#### [EXERCISE INPUTS]
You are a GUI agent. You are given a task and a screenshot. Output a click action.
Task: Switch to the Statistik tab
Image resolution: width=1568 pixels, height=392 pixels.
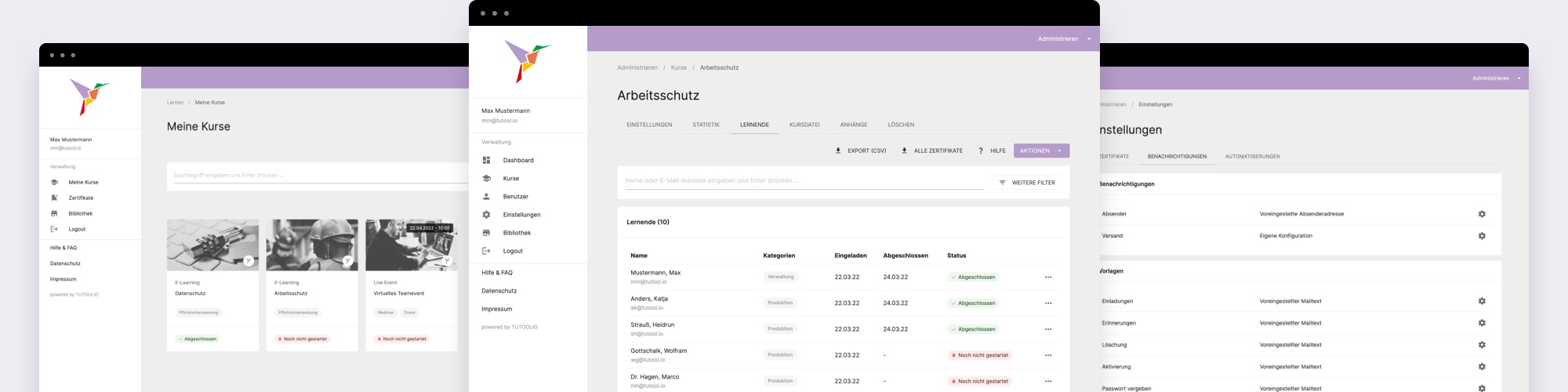706,125
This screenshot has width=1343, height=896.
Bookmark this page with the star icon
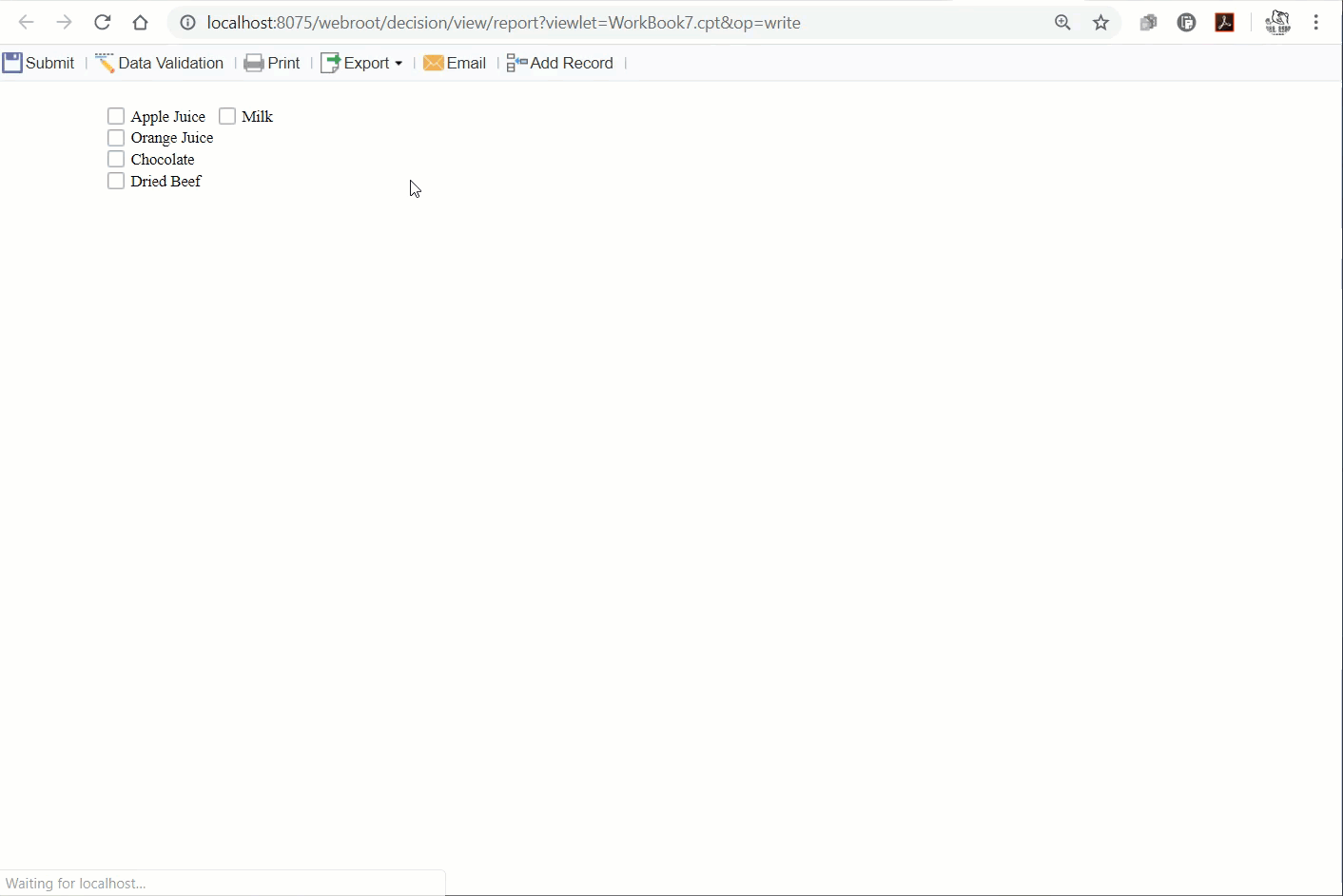pyautogui.click(x=1101, y=22)
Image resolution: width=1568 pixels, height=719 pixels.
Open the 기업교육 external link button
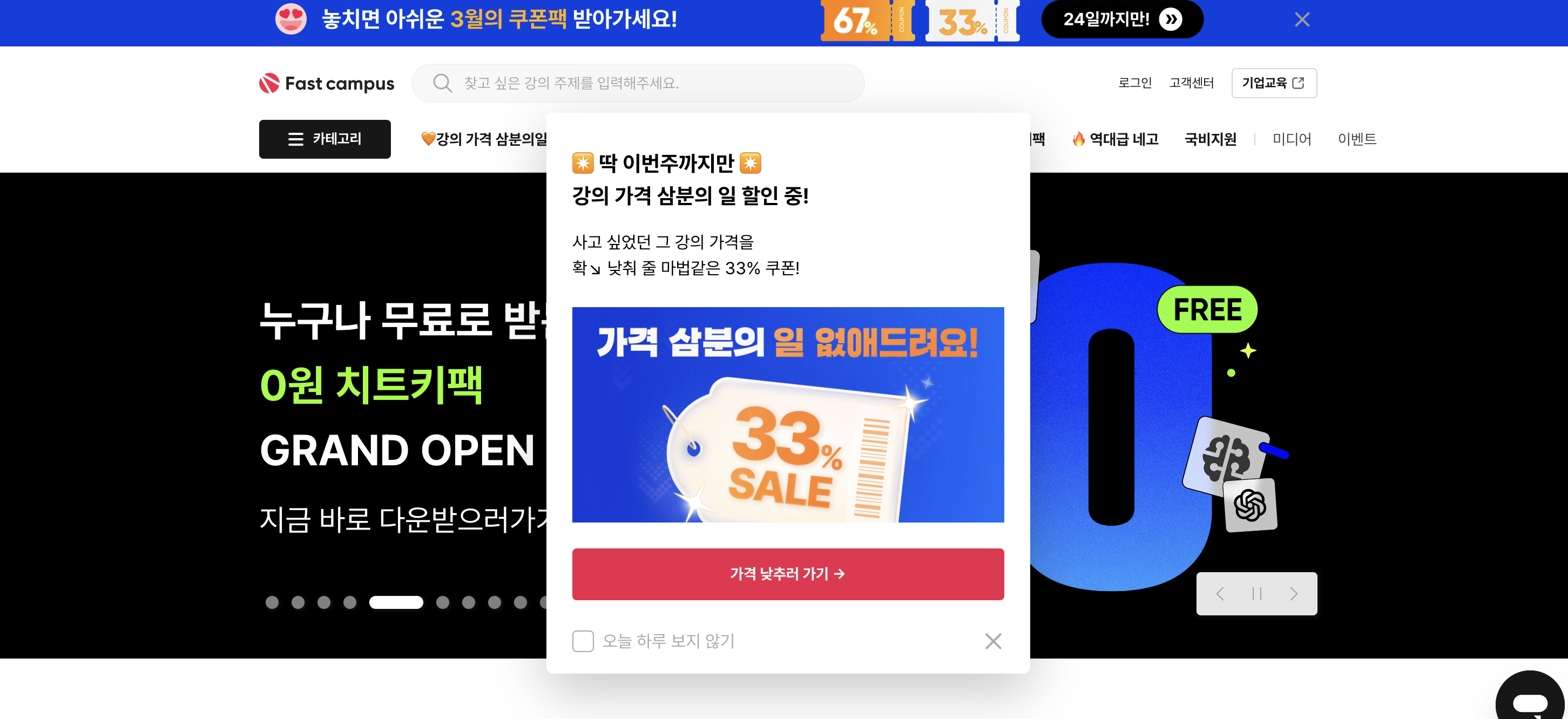(x=1273, y=83)
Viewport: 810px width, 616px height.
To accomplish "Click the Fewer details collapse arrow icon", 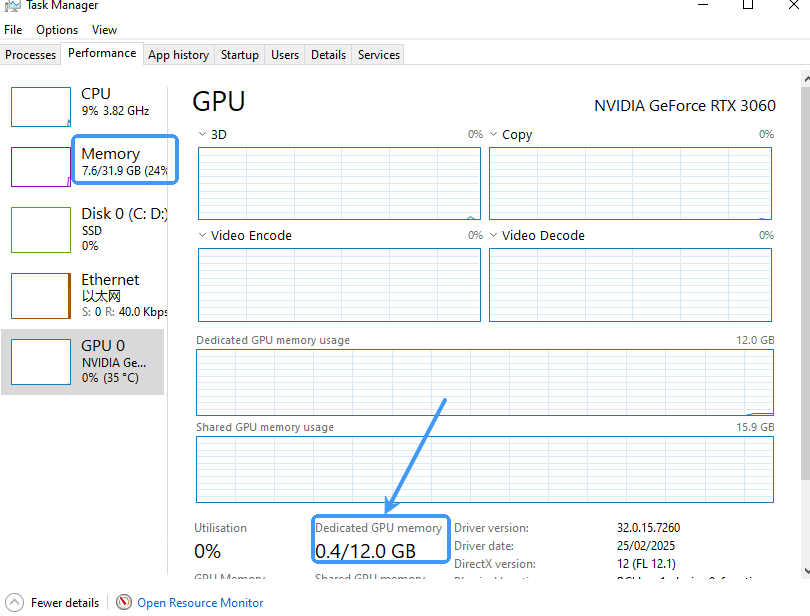I will tap(14, 603).
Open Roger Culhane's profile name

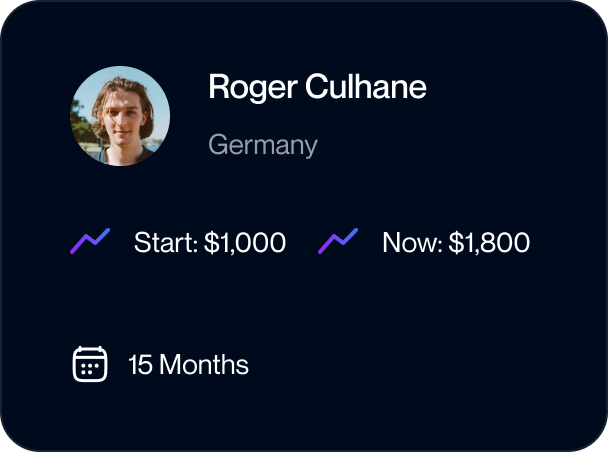pyautogui.click(x=317, y=87)
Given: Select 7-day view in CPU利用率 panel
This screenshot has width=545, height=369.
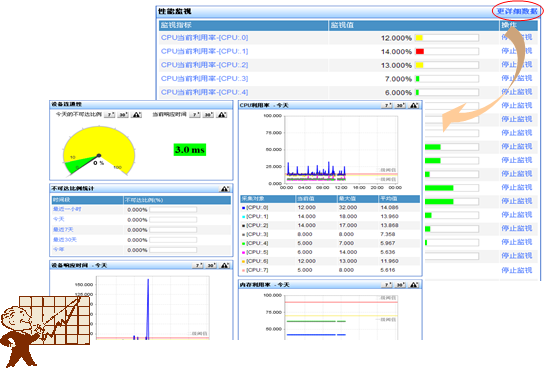Looking at the screenshot, I should (387, 105).
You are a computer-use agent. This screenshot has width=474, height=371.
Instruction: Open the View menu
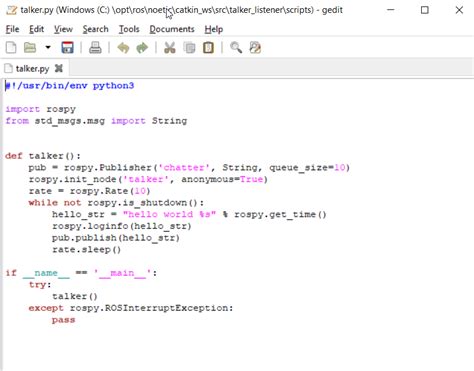tap(63, 29)
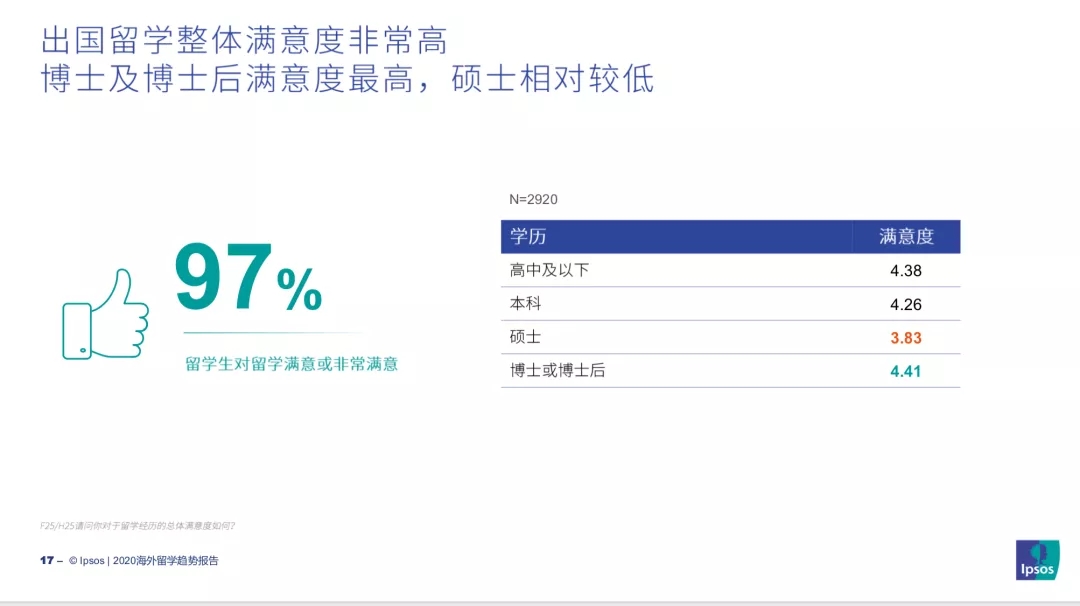Viewport: 1080px width, 606px height.
Task: Click the 本科 row label
Action: pyautogui.click(x=526, y=304)
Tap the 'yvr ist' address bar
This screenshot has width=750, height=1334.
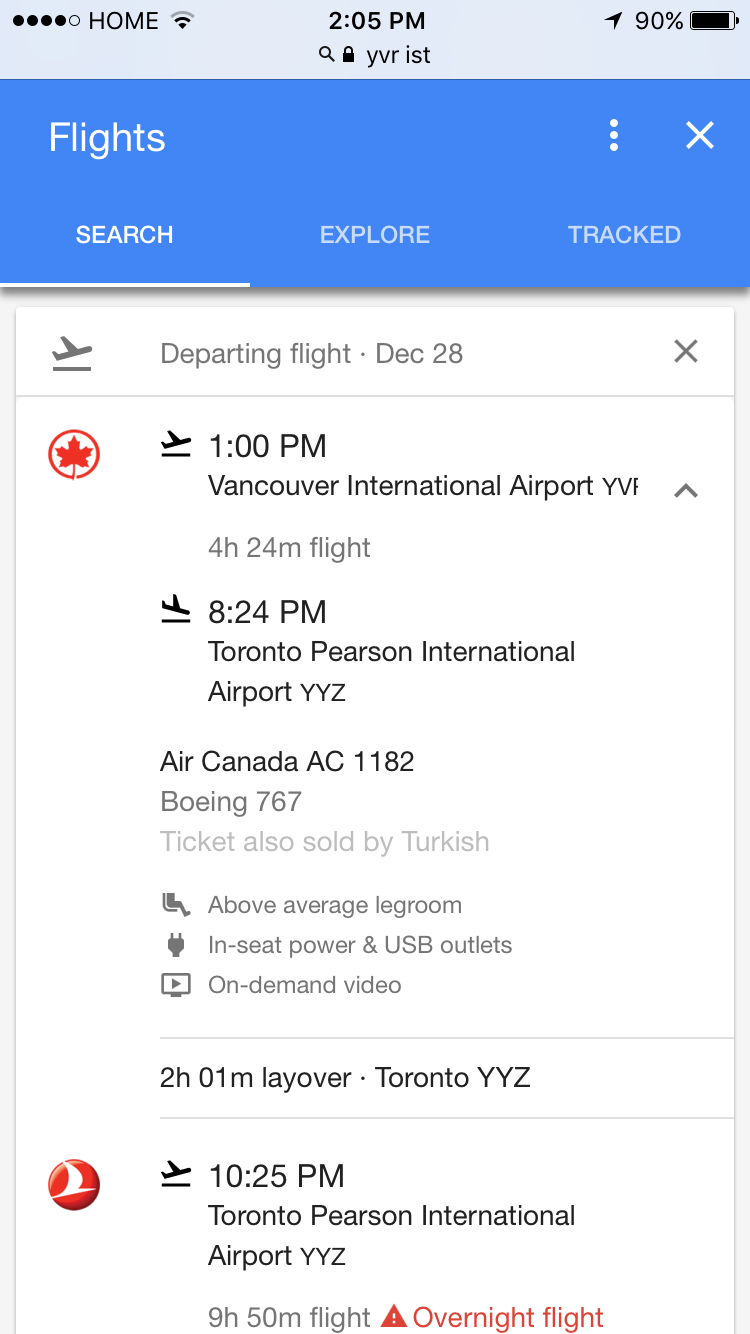click(x=376, y=55)
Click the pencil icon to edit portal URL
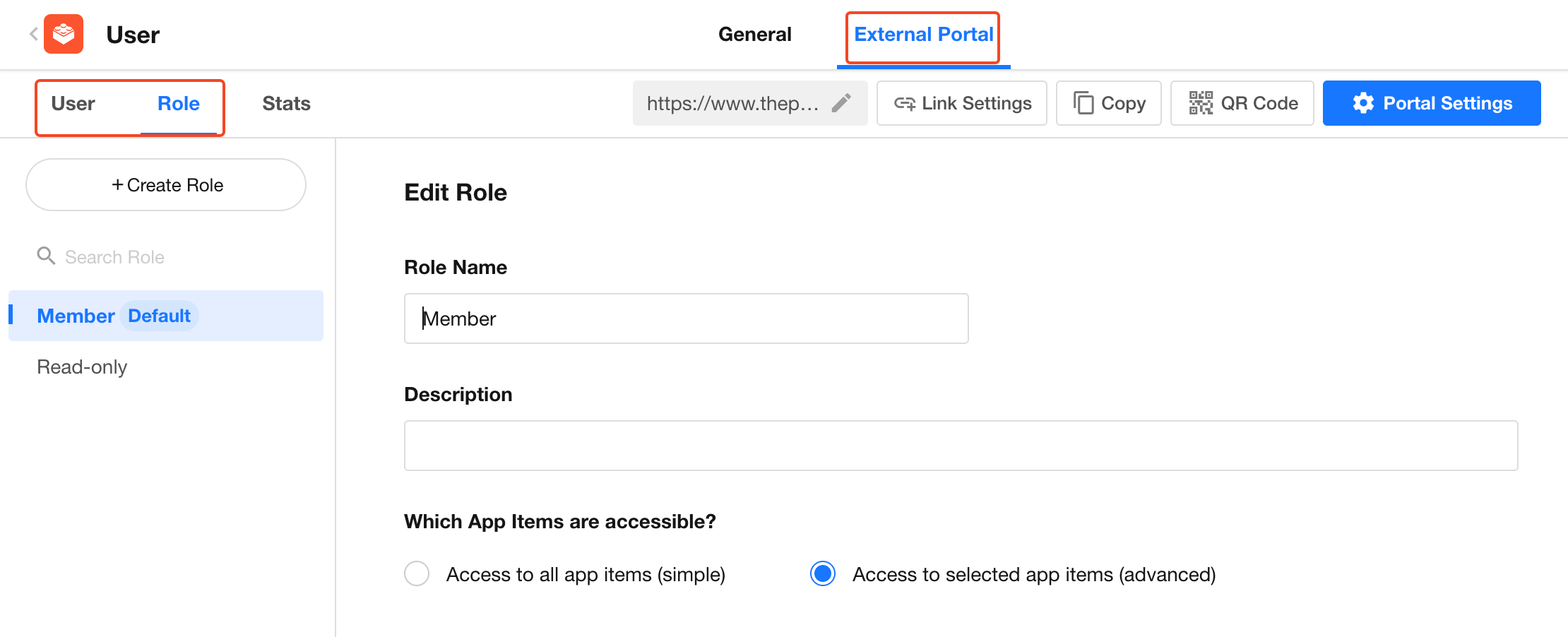Image resolution: width=1568 pixels, height=637 pixels. tap(841, 103)
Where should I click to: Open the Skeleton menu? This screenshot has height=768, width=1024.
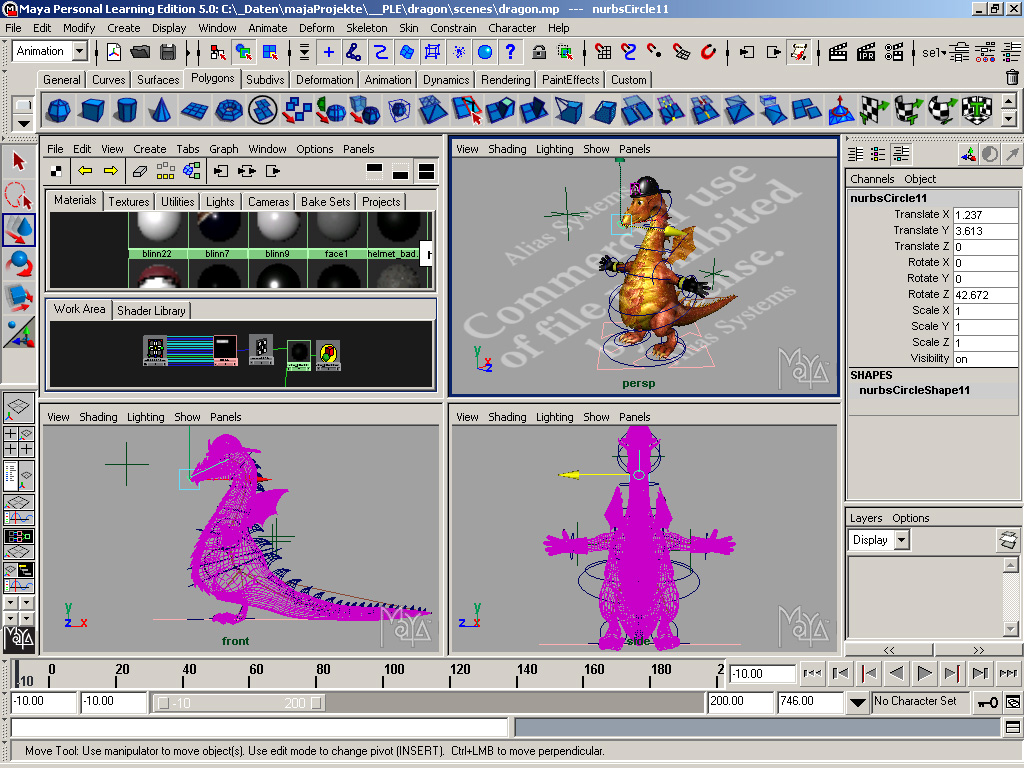[367, 28]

#### [WHAT YOU HAVE TO DO]
Restate word for word only the lines that run from the line holding "This screenshot has width=750, height=1334." to the end of the data, both ends kept, leaving every picture out.

#### [RESULT]
This screenshot has width=750, height=1334.
click(x=376, y=55)
Click the pencil icon to edit portal URL
Image resolution: width=1568 pixels, height=637 pixels. tap(841, 103)
Where should I click to: Open the Skeleton menu? This screenshot has height=768, width=1024.
[367, 28]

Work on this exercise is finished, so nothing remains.